Even if he hadn't assumed the phony identity of Christian Michael de Medici, as a convicted felon on the run, there was no way Manos could apply for bank loans or file the paperwork to start a business. For that, he enlisted the help of Robert Vaughn, an acquaintance who bought into the business plan and put his name on the company records.
An audit commissioned by CDM months before its collapse painted a rosy picture of the company books. At the end of 2007, it held real-estate assets of $13.2 million against $9.6 million in debt, and had $2.5 million in revenue across its rental, construction, and media businesses. Reed says banks aren't making loans today like they did for Manos and CDM: "People were flipping houses; they were not getting proper appraisals. Atlanta's been a hotbed of mortgage fraud."
This was the man Sona Chambers remembers blowing into her office one day: a seemingly accomplished business owner decked out in jewelry and furs, attended by a bodyguard, with a limo waiting outside. At the time, Chambers worked at the Georgia Campaign for Adolescent Pregnancy Prevention (G-CAPP), a prominent Atlanta charity founded by Jane Fonda. Manos helped sponsor events with the charity, although Chambers had reservations. A background check, however, turned up nothing.

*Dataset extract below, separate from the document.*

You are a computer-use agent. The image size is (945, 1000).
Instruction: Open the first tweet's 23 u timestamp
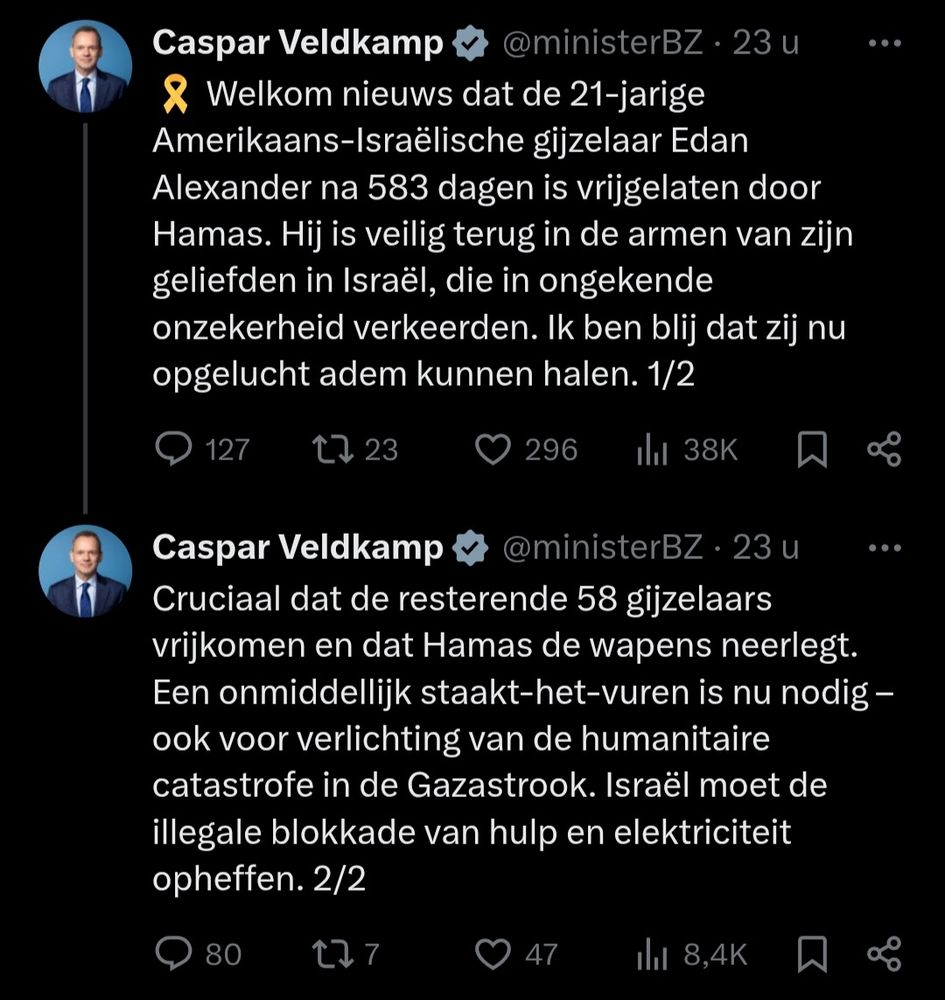765,43
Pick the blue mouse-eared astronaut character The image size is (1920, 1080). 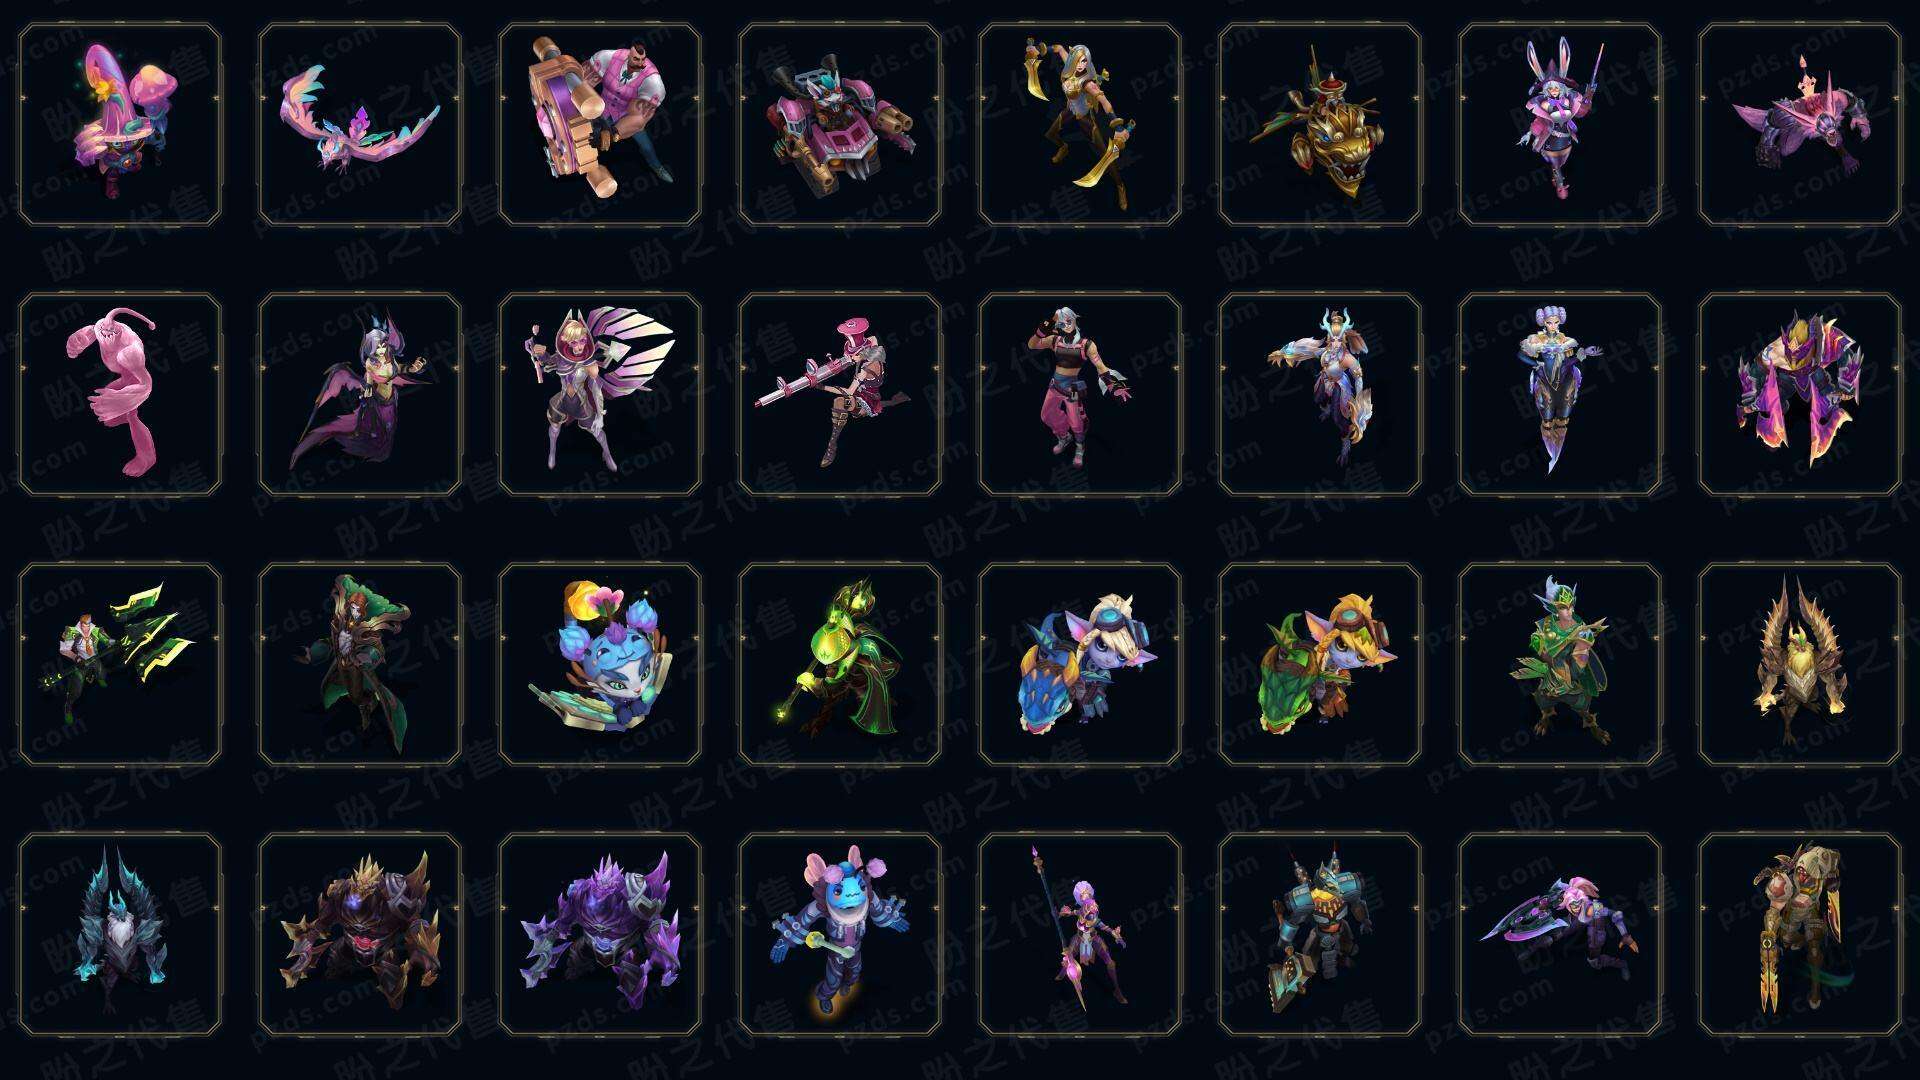coord(840,934)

Manos threw a lavish party and donated $21,000 to sponsor three girls in the G-CAPP program. After his appearance at a 70th birthday party for Fonda, society magazines ran news of Manos' gift to her: a house in a high-risk neighborhood for use in the program. Chambers remained suspicious, contacting law enforcement to check up on Manos' real identity, but he made good on his donations.
Manos hadn't been in touch with his mother since he jumped parole, but now that he was established in Atlanta, he invited her to visit. She says she couldn't believe what her son had made of himself. When he wasn't taking a limo, he drove one of three Mercedes leased under the company name. She accompanied him to a Monte Carlo–themed benefit he threw for the Atlanta Symphony Orchestra, and he showed her some of his nearly 40 properties.
In what would prove to be a fateful decision, he invited his cousin, Tracy Bayone, to move from Poughkeepsie to Atlanta and work for him. Manos says he paid her rent and her son's private-school tuition, and bought them both cars.
But at least two former employees charge that the business was rife with fraud. One of them was Andrea Radamacher, then an events planner, who says that Manos offered her the opportunity to invest $35,000 to rehab a CDM house, but that only $15,000 was ever spent. Radamacher maintains that the company pocketed the rest. Manos also offered her the chance to invest in the company directly. She gave him $225,000, her family's life savings, and in exchange, he agreed to pay her $6,500 a month plus a generous rate of interest, and return the balance at the end of 12 months. "That went on for about five months when he paid me, and then that's when he disappeared," she says.